政府が2025年度に予定している約2500億円規模の薬価引き下げ方針について、医療専門家や製薬業界から深刻な懸念の声が上がっている。この政策は短期的な医療費抑制効果は期待できるものの、日本の医療システムと創薬イノベーションに致命的な打撃を与える可能性があると指摘されている。
特に懸念されるのは、この政策が日本の創薬能力に与える長期的な影響である。年間2500億円規模の収益減少は、製薬企業の研究開発投資意欲を著しく制限することになる。また、ジェネリック医薬品のように海外から原薬の輸入に頼っている医薬品は輸入コスト増加に耐えられず、利益率の低い安価な医薬品類から撤退することが加速すると見られ、数兆円規模の製薬インフラストラクチャーの崩壊につながりかねず、一度失われた研究開発能力の回復には膨大な時間と投資が必要となる。

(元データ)
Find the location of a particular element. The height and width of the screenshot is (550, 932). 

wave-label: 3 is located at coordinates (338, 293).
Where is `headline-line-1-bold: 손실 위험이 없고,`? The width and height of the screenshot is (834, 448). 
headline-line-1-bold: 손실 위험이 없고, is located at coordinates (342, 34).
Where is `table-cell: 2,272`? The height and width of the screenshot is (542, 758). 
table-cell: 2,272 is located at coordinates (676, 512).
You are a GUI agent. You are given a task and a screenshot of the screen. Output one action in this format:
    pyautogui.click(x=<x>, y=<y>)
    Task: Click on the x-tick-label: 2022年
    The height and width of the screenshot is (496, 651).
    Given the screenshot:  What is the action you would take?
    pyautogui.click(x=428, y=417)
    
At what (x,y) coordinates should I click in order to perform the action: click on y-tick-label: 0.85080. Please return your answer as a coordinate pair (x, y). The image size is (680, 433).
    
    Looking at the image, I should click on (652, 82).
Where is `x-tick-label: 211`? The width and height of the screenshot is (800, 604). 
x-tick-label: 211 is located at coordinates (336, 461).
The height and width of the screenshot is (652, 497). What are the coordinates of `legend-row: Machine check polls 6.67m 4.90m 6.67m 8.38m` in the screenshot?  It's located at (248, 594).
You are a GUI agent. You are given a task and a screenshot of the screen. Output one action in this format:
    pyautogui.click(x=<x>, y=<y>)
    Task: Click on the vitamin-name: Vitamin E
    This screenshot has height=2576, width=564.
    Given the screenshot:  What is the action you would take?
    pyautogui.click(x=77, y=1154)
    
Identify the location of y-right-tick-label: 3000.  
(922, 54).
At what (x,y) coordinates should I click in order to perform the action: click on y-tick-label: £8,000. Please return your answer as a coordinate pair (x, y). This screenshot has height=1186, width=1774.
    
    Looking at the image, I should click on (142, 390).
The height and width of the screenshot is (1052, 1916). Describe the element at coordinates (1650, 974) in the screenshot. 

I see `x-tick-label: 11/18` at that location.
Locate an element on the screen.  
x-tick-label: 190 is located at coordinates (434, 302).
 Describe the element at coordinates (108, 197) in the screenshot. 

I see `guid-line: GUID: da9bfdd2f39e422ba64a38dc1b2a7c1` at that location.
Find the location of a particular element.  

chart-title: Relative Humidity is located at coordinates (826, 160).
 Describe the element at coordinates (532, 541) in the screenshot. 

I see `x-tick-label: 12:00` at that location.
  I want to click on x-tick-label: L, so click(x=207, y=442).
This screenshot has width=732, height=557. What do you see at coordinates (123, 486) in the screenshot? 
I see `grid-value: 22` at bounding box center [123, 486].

練習問題 »
薬価引き下げについての本文を読み、次の問いに答えなさい。
1. 政府が薬価引き下げを予定しているのは何年度か。
2. 年間2500億円規模の収益減少は、何を著しく制限するとされているか。
3. 海外から原薬の輸入に頼っている医薬品の例として挙げられているものは何か。

解答 »
1. 2025年度
2. 製薬企業の研究開発投資意欲
3. ジェネリック医薬品